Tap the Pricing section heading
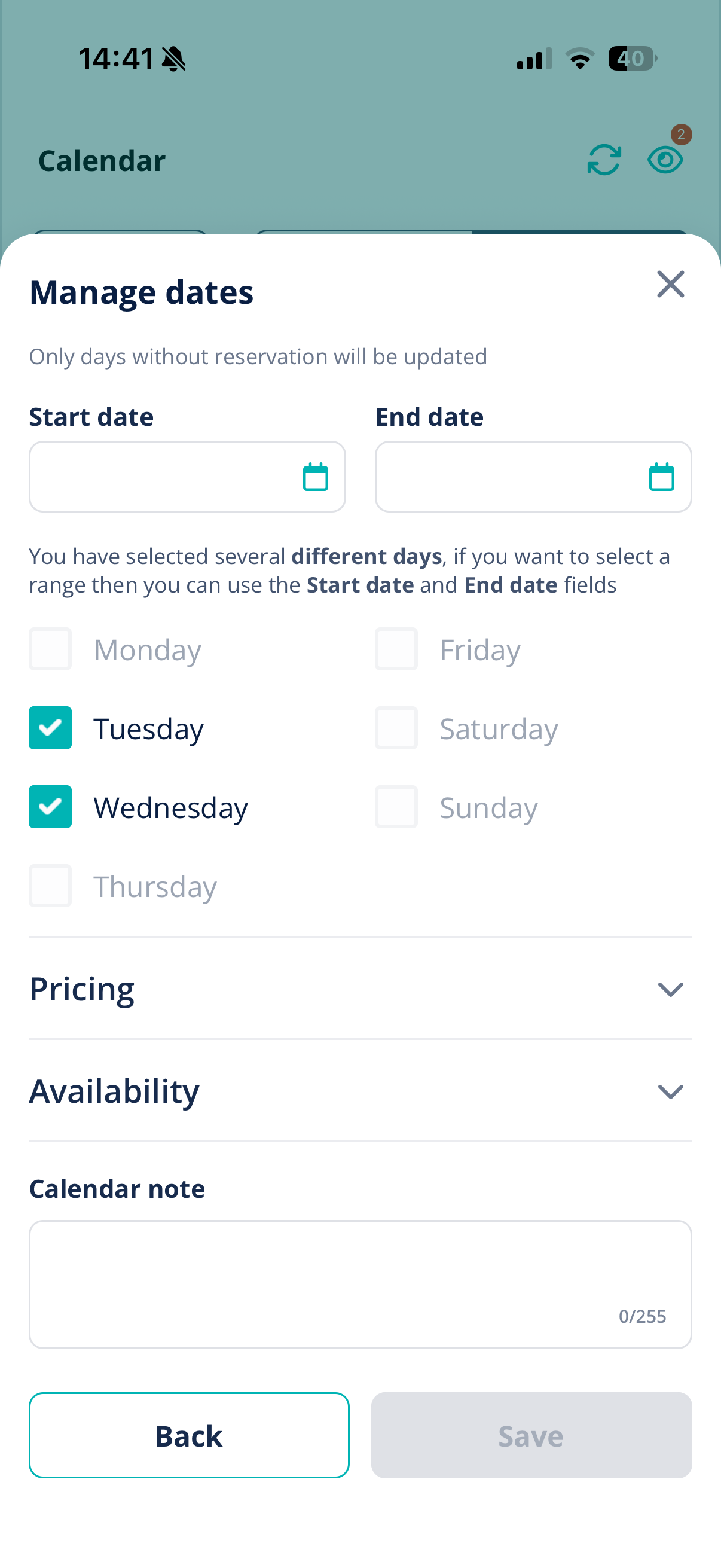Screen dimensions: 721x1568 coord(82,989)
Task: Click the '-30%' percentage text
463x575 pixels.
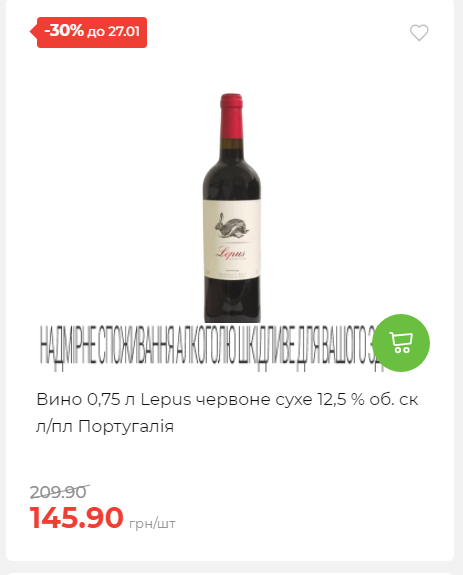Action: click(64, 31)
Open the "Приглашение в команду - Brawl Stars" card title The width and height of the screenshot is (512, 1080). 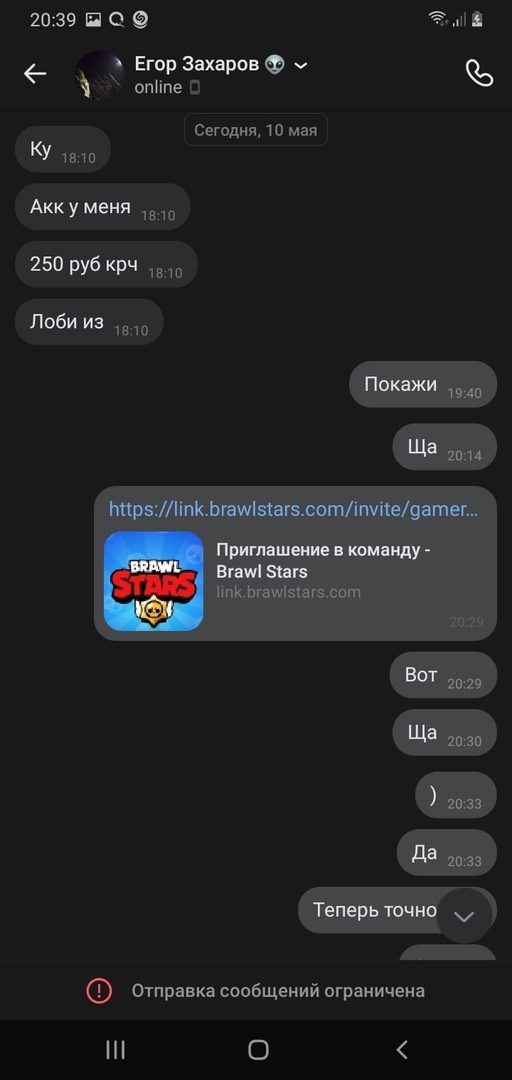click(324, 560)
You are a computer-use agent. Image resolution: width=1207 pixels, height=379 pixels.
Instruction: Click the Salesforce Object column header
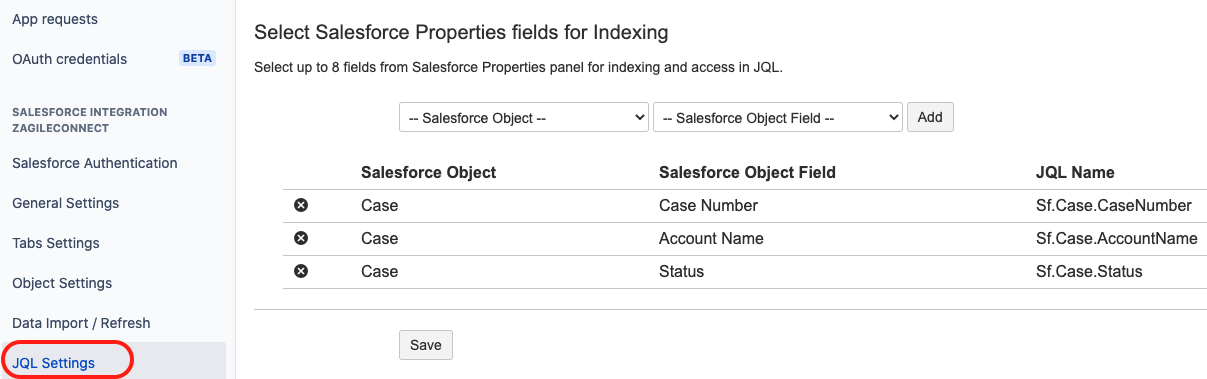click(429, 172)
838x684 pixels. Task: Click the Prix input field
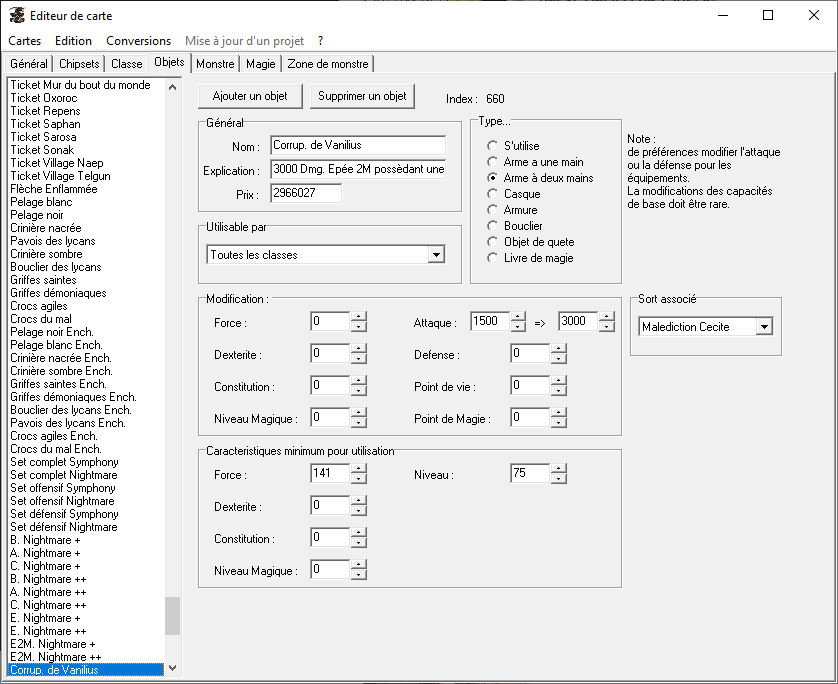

+++

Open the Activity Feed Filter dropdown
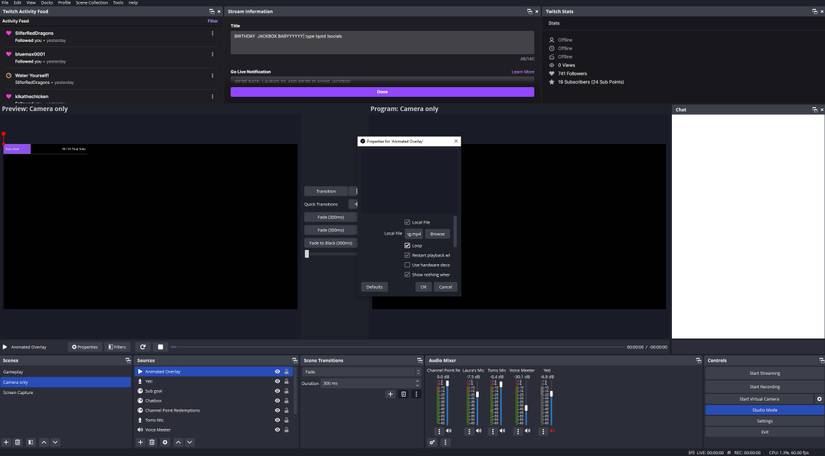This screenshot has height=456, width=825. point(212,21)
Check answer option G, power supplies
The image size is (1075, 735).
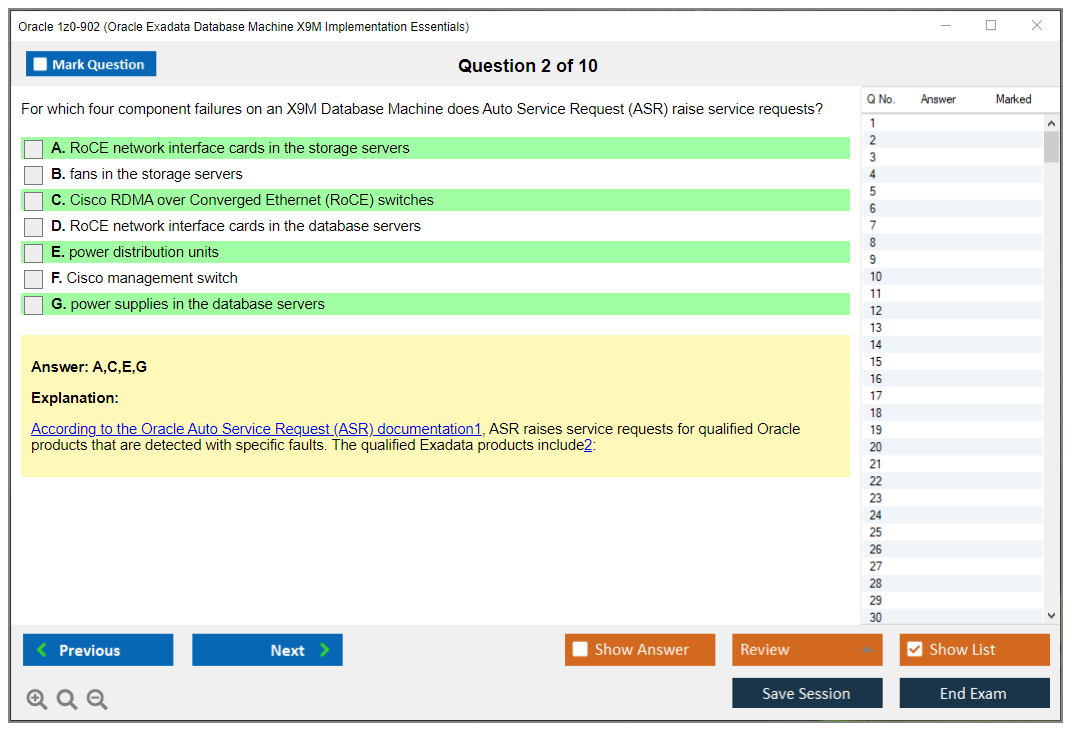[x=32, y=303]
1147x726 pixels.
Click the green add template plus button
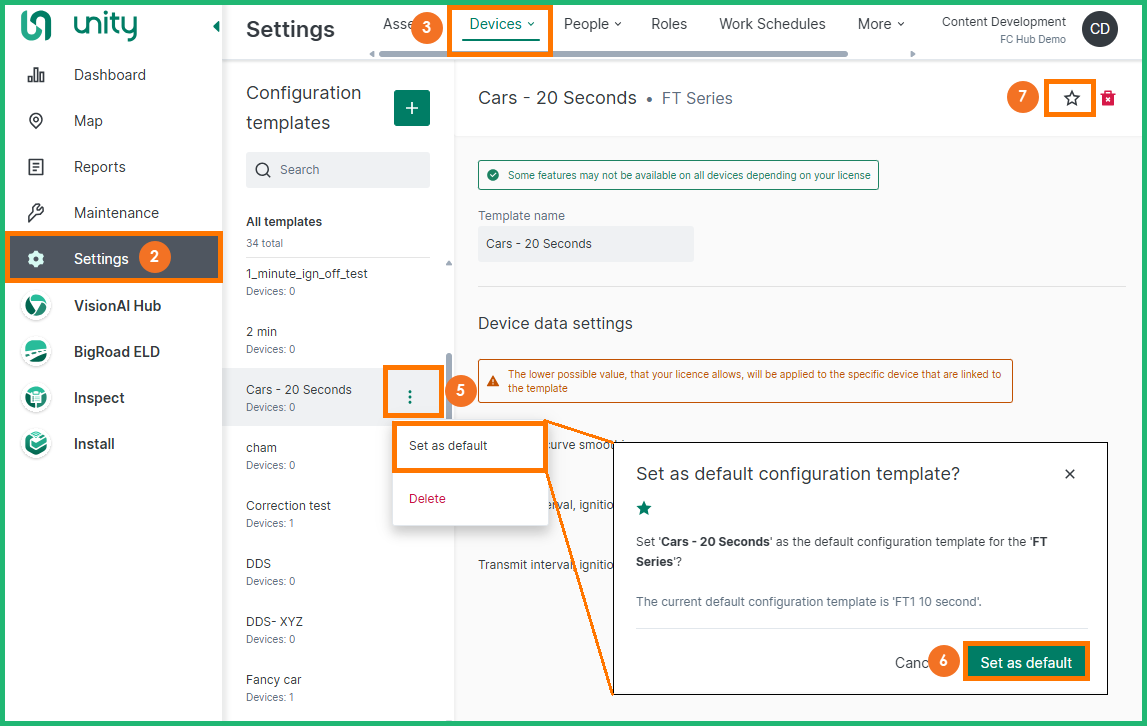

+++

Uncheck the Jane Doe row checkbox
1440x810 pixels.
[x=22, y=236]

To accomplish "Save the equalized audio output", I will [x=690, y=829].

+++

* TRY IT *
Pull out every line of the records above that contains the word "Task".

* RESPONSE *
Task: Click the '-30%' percentage text
838x684 pixels. Task: Click the Prix input field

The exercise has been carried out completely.